I actually think that would be an incredibly useful conversation if you could shed light on it.

Part of the problem we tend to run into on forums like these is that most ideas get bogged down on politics and identity standoffs. Admittedly the quality of materialists we have here has gone up quite a bit, ie. I'm glad discussions aren't still subject to 'if it sounds weird or abstract it must be crypto-religious woojoo' so we can have meaningful conversations about abstract and complex concepts.

Where I think philosophy gets bogged down is that I think there's a herding mechanism by which you're pushed to 'pick a team', then be intellectually vested in that team's outcome, and by the time that happens most of what will come out the other end - whether you really want it or not - is your way of selling yourself, which unfortunately means also being fully identified with your ideas. I think this can happen in the sciences as well and it's part of why almost any professional layer of society can get a bit rancid as human animals do what they do best which is use their knowledge and egotism to climb the human pyramid of status in their relative domain.

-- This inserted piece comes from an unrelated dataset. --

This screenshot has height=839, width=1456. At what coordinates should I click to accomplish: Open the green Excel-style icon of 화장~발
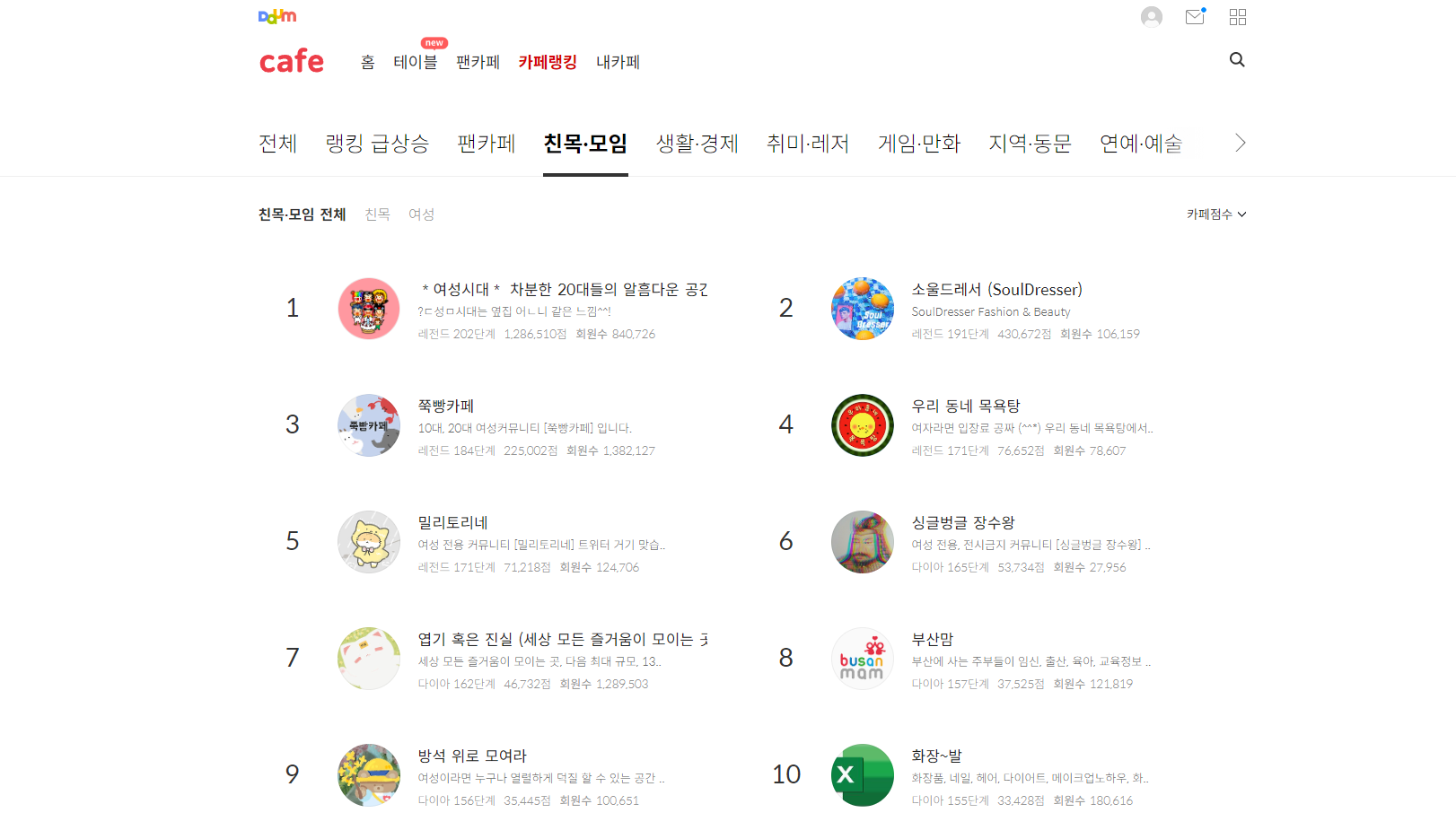point(863,775)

I got a kick of your mentioning my Jane Roberts comment. I might have had a typo in there in that I should have said 'the life work of', ie. meaning she's known for the whole Seth Speaks corpus. Also I don't necessarily think reductive materialism is 'true', it's more like we have a really tough time building intuitions that in some way don't include it and culturally speaking we have a very tough time trusting anything that hasn't been vetted by the scientific community because there is still such a thick layer of white noise. The point I might have been making is that ideas cut muster once they're checked against reality and pass all of the right falsifiability checks and I don't know that it would be a problem whether hypotheses came from a physicist brainstorming in a bathtub, channeled messages from Pleiadians, or Habib's cave chats with the archangel Gabriel. If the later two sources were continuously turning out accurate predictions that could have some very interesting implications but I don't think a hypothesis, if it turns out to be true, is necessarily in and of itself tainted by the nature of its origin - which is one of the big cognitive errors that I think a lot of people tend to make these days.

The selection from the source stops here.